[Data records]
+ + + + + + +
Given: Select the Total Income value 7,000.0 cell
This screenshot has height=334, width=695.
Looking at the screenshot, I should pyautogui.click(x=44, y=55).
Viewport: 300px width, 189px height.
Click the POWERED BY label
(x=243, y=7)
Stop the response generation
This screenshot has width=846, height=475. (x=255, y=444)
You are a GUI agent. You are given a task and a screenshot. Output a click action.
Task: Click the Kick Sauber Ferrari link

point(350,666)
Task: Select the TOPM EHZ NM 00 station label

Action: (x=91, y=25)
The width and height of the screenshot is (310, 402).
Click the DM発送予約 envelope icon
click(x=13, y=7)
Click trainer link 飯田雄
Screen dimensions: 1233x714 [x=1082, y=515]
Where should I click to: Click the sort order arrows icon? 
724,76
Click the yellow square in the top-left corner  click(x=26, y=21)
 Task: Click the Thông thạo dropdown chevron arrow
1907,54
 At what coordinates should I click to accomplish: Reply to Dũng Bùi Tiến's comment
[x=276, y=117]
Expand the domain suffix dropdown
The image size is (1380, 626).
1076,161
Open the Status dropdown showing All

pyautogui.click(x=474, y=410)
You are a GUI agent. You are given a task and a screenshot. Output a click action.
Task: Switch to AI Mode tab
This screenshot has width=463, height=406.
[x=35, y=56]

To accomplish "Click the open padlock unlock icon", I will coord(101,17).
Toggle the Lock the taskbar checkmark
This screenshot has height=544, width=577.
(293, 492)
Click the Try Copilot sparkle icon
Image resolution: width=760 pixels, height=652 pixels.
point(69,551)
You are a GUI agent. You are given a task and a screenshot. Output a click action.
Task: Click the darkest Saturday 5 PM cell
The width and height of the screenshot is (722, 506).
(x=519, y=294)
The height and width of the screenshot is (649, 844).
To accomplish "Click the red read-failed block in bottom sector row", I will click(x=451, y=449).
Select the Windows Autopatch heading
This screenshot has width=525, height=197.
+ + + + + + +
> [TASK DESCRIPTION]:
Once you find the line with "Task: Switch to AI Mode tab" above, print it and every line after it up to and including the line with "Click the Try Copilot sparkle icon", exactly as written and nothing else.

> [SOLUTION TO THIS PROBLEM]:
Task: Switch to AI Mode tab
This screenshot has width=463, height=406.
[x=35, y=56]

To accomplish "Click the open padlock unlock icon", I will coord(101,17).
Toggle the Lock the taskbar checkmark
This screenshot has height=544, width=577.
(293, 492)
Click the Try Copilot sparkle icon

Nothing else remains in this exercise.